Why we ran it: To discover if Vauxhall’s revamped compact crossover can excite in a congested class
Life with a Vauxhall Mokka: Month 5
It looks the part, but has it displayed the real-world substance to underpin that? - 2 February 2022
Of all the cars that have been on my driveway, I’ve yet to have one that sparked quite as much curiosity as the Vauxhall Mokka. That means I’m in a great position to answer our original question: can the firm’s second model under Stellantis ownership stand out and excite in what is quite possibly the most crowded vehicle segment right now?
I won’t give my full conclusion yet (although, spoiler, it’ll be a positive one) but let’s start with the styling. The previous Mokka was rather uninspiring in most departments and had frumpy, bulbous looks. It wasn’t the worst car in the world, but this new, second-generation model is a completely different proposition. Months into my Mokka ‘ownership,' I would still find myself climbing in and thinking: “Yep, that’s still a great- looking car.” Chief sub-editor Kris Culmer, also a custodian of the car, was a fan of the updated styling, too.
On several occasions, interested bystanders came up to me and asked, in a roundabout way, what I liked and loathed about it. I always found there was far more to say about its good points than its bad.
Driving the Mokka was a mostly relaxing experience and our car has certainly been up, down and around.
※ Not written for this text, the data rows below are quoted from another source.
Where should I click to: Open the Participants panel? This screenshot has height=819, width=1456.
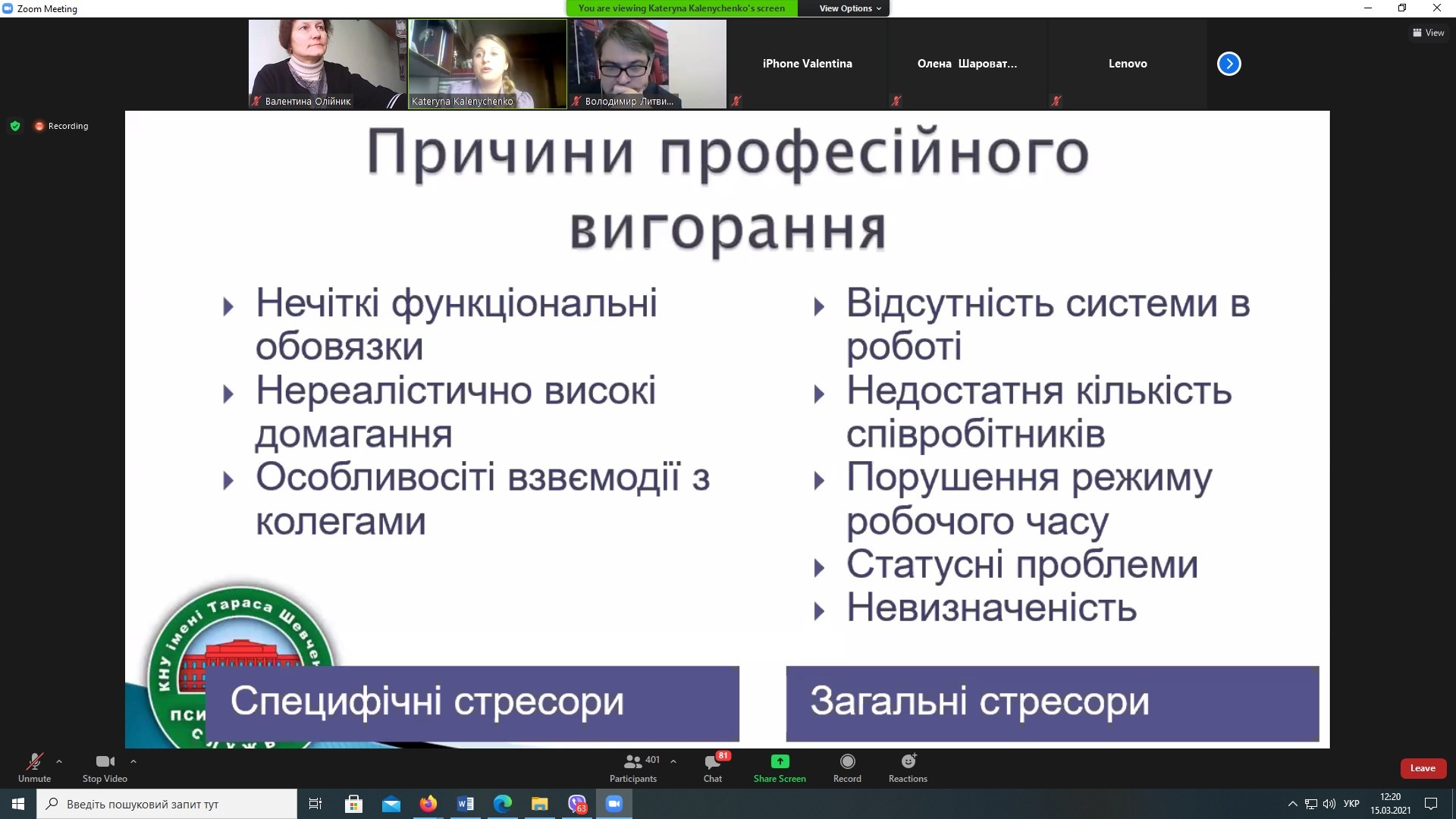click(633, 767)
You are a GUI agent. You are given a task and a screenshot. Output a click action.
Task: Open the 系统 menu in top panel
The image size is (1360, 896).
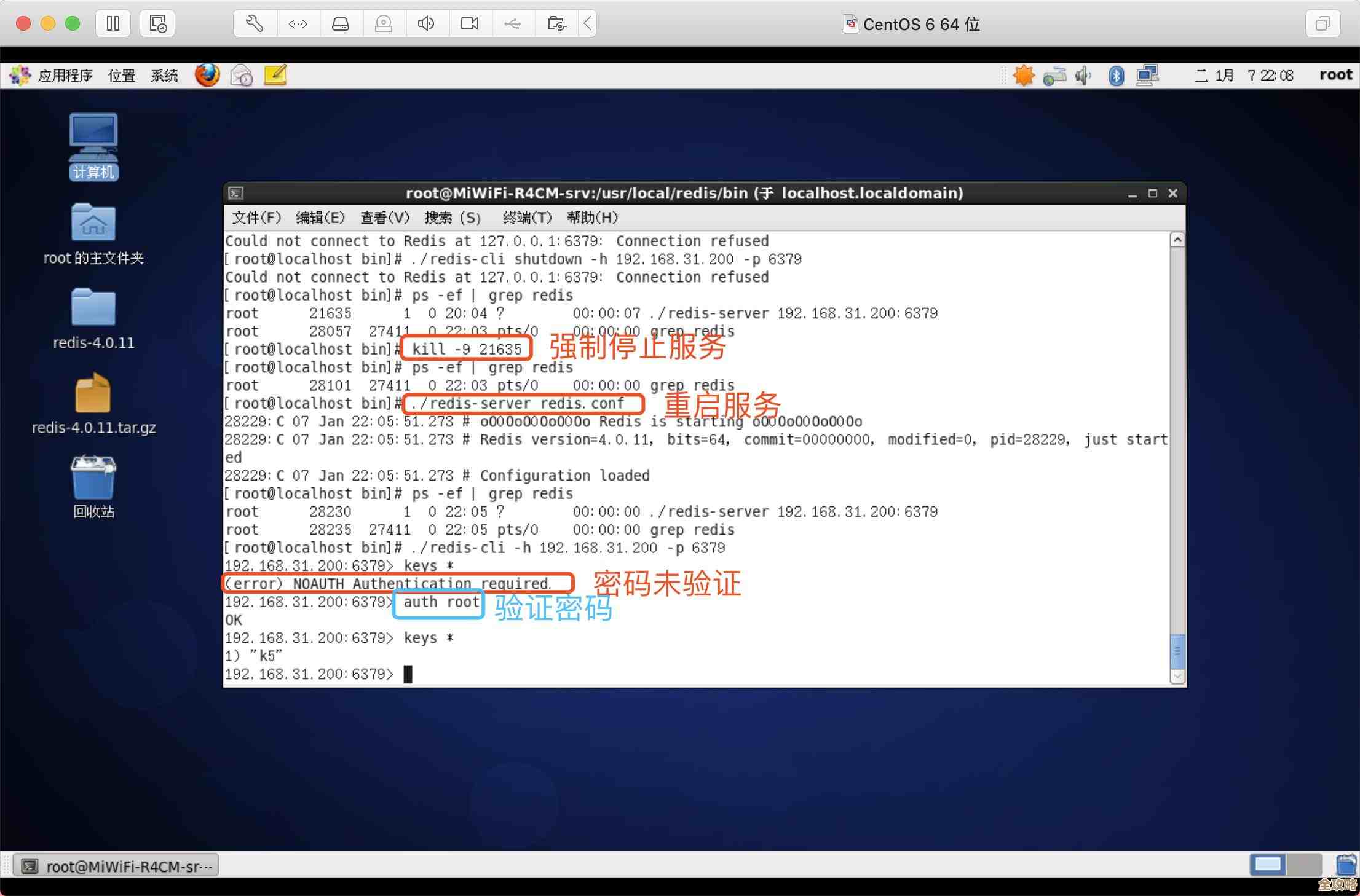click(164, 75)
I took it to Yorkshire, Cornwall, Lanarkshire and Perthshire, the very centre of London (after a typical England penalty shootout performance) and just about everywhere in between. Kris took it to Belgium, where it completed the final few of its 7987 miles with the Autocar team at the wheel.
The 1.2-litre turbo petrol engine in our car produced 128bhp and the power delivery was smooth and effortless, traits emphasised by the eight-speed automatic transmission. (A cheaper, six-speed manual is also available.) The Mokka was particularly good on the motorway, where overtaking was never an issue and the adaptive cruise control really came into its own.
Things weren’t quite as impressive on country and urban roads, though. Vibrations in the cabin became more noticeable at slower speeds, especially on pockmarked roads, a characteristic that was probably exacerbated by the 18in wheels fitted to our test car. It was never uncomfortable, although the ride quality felt noticeably rigid in these circumstances. Talking of comfort, there was ample leg and head room up front, the seats felt accommodating and the driving position was decent.